Instructions to follow:
With pictures omitted, restate the data word for word.
═════ Records
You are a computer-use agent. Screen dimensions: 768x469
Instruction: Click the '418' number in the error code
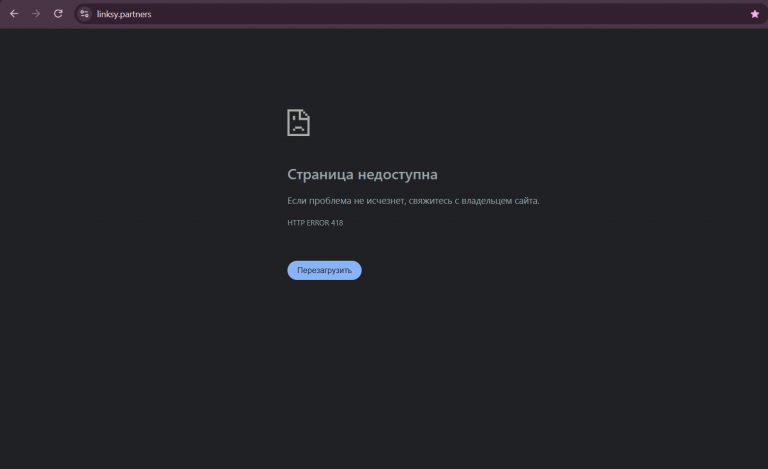(x=337, y=223)
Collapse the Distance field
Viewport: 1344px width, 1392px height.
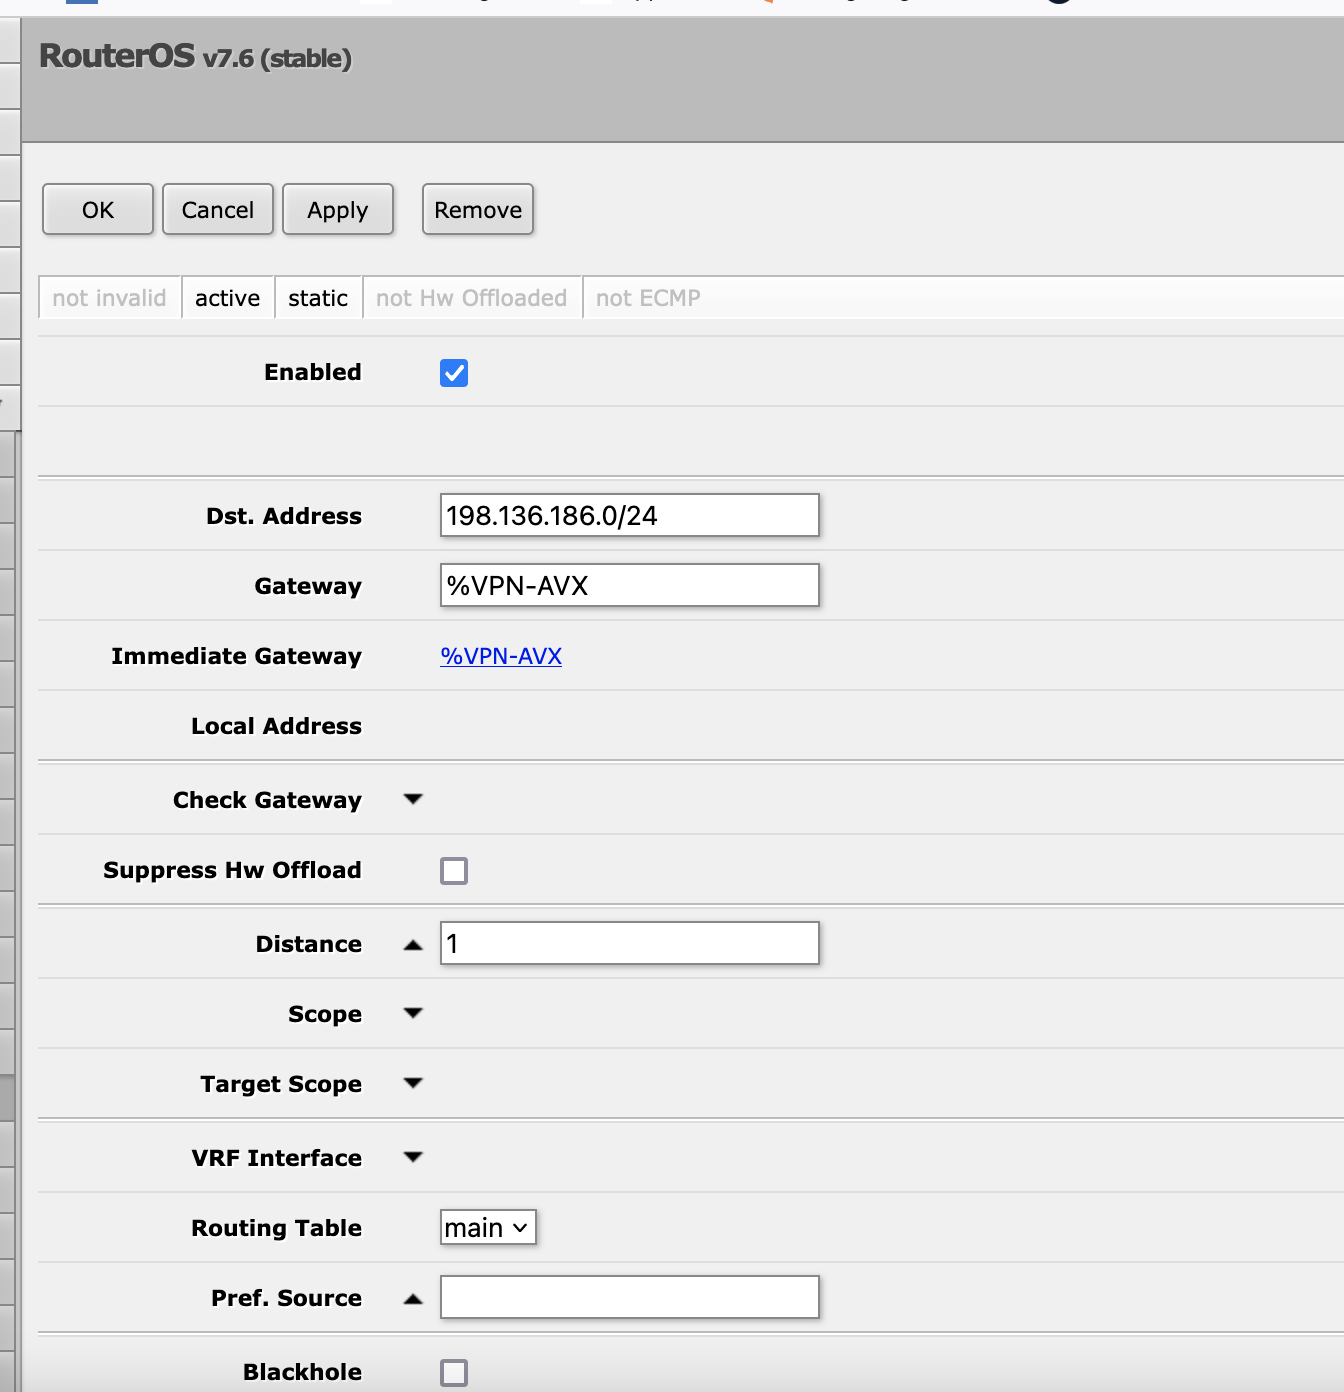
══════════
Task answer:
You are a computer-use agent. Screen dimensions: 768x469
Instruction: Click the '418' number in the error code
(x=337, y=223)
Collapse the Distance field
Viewport: 1344px width, 1392px height.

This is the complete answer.